**EXERCISE BRIEF:** Please reproduce verbatim the lines of the listing below, from the line with "Screen dimensions: 1837x949" up to and including the line with "pyautogui.click(x=907, y=886)", and nothing else.

**ROWS:**
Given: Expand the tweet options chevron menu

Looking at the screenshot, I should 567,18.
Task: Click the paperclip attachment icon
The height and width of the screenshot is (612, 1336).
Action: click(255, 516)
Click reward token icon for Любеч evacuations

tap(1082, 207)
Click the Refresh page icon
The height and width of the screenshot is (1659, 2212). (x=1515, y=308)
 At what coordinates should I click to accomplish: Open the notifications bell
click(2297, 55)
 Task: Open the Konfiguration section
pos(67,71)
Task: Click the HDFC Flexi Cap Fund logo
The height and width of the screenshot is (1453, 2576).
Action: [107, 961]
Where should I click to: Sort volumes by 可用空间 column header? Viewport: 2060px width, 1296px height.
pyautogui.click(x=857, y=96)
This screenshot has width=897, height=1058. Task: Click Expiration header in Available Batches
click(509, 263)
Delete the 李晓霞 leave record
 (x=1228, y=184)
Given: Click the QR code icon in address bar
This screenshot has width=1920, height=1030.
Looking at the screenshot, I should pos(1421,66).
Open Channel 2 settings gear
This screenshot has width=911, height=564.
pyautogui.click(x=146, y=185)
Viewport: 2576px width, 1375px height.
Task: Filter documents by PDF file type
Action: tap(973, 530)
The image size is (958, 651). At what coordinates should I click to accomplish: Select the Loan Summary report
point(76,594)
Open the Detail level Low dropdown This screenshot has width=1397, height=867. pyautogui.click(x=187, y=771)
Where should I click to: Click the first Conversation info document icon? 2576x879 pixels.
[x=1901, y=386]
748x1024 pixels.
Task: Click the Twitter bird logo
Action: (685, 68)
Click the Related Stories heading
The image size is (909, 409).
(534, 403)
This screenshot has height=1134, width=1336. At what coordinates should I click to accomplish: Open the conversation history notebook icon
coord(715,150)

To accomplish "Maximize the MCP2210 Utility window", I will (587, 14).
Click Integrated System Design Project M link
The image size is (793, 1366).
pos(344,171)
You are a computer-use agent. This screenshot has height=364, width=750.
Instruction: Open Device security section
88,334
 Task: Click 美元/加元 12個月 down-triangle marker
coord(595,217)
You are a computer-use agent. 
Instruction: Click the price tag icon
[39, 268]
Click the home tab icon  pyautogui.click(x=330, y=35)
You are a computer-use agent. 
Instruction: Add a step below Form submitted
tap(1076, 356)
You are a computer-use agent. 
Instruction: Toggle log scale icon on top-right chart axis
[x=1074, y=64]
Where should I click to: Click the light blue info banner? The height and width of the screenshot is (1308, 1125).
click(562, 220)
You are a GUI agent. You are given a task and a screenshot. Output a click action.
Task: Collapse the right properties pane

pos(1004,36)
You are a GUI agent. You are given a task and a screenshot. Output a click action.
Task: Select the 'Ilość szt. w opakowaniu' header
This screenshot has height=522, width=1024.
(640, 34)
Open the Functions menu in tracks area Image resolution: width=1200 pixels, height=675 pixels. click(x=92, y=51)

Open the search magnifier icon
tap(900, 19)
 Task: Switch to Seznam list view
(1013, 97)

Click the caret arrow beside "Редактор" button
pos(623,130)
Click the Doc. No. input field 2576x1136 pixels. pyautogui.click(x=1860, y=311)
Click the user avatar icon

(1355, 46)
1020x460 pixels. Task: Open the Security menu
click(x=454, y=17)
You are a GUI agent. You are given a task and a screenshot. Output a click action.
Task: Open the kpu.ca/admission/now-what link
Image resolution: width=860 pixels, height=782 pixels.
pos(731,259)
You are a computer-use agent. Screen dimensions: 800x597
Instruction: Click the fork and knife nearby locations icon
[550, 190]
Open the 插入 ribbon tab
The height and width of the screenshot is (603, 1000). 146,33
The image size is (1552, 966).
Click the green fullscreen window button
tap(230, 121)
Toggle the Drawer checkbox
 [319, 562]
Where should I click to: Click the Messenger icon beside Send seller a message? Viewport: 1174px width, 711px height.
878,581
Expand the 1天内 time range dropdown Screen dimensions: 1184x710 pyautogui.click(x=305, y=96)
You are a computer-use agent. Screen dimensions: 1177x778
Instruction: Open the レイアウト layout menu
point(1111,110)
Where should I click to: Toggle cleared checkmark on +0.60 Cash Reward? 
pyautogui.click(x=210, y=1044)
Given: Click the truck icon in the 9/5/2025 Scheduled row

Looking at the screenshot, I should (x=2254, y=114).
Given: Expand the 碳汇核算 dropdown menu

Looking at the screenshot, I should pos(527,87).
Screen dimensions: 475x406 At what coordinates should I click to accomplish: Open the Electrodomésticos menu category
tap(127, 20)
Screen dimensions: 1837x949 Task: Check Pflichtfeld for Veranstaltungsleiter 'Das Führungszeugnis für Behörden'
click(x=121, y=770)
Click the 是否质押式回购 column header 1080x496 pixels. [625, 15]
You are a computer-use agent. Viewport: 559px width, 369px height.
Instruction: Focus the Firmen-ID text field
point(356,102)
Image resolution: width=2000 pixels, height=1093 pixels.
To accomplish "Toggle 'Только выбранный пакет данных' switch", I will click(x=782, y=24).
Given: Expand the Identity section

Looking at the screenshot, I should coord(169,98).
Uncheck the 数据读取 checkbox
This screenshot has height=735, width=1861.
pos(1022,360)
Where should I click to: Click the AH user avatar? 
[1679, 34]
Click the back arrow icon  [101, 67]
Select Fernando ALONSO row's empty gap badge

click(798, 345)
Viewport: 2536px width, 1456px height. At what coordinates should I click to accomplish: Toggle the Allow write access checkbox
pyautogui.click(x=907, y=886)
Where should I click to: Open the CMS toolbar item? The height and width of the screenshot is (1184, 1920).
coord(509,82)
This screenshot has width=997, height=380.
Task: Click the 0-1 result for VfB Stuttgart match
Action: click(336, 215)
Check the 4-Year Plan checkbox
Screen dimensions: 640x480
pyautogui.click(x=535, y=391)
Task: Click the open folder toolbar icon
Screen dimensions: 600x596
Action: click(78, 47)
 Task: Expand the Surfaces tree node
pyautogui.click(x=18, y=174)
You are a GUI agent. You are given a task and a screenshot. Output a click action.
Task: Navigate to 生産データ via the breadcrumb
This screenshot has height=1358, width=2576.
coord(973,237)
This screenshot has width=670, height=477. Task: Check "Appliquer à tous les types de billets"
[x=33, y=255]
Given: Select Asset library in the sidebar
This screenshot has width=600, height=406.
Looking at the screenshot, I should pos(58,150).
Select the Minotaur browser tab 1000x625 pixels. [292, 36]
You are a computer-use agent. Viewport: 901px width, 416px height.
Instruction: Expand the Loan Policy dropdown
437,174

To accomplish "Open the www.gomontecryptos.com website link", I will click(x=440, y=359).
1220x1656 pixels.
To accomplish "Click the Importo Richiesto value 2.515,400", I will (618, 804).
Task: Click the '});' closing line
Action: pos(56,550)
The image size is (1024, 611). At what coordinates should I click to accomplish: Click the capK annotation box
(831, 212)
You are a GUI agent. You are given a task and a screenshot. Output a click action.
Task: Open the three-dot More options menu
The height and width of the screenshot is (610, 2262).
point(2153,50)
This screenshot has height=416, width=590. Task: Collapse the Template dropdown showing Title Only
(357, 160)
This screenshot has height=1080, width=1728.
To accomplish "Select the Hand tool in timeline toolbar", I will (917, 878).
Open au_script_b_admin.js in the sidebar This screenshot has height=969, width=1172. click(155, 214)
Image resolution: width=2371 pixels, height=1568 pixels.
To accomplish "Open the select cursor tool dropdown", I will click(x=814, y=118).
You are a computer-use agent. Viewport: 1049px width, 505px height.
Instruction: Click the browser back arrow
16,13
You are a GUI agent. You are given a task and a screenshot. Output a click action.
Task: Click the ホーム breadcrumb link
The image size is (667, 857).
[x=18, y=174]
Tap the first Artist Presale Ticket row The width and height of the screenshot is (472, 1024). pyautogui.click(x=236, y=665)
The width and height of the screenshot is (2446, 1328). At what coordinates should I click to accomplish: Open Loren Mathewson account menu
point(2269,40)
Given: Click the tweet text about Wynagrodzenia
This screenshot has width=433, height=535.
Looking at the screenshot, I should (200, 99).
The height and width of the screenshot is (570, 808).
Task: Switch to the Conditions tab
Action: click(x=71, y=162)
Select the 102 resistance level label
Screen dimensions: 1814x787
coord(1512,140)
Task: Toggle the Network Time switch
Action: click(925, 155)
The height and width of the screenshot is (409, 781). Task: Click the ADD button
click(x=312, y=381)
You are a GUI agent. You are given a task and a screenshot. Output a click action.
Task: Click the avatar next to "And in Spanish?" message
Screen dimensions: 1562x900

**THE RESPONSE:**
Screen dimensions: 1837x949 Task: Check Pflichtfeld for Veranstaltungsleiter 'Das Führungszeugnis für Behörden'
click(x=121, y=770)
Click the 是否质押式回购 column header 1080x496 pixels. [625, 15]
You are a computer-use agent. Viewport: 559px width, 369px height.
Instruction: Focus the Firmen-ID text field
point(356,102)
Image resolution: width=2000 pixels, height=1093 pixels.
To accomplish "Toggle 'Только выбранный пакет данных' switch", I will click(x=782, y=24).
Given: Expand the Identity section

Looking at the screenshot, I should coord(169,98).
Uncheck the 数据读取 checkbox
This screenshot has height=735, width=1861.
pos(1022,360)
Where should I click to: Click the AH user avatar? 
[1679, 34]
Click the back arrow icon  [101, 67]
Select Fernando ALONSO row's empty gap badge

click(798, 345)
Viewport: 2536px width, 1456px height. At what coordinates should I click to accomplish: Toggle the Allow write access checkbox
pyautogui.click(x=907, y=886)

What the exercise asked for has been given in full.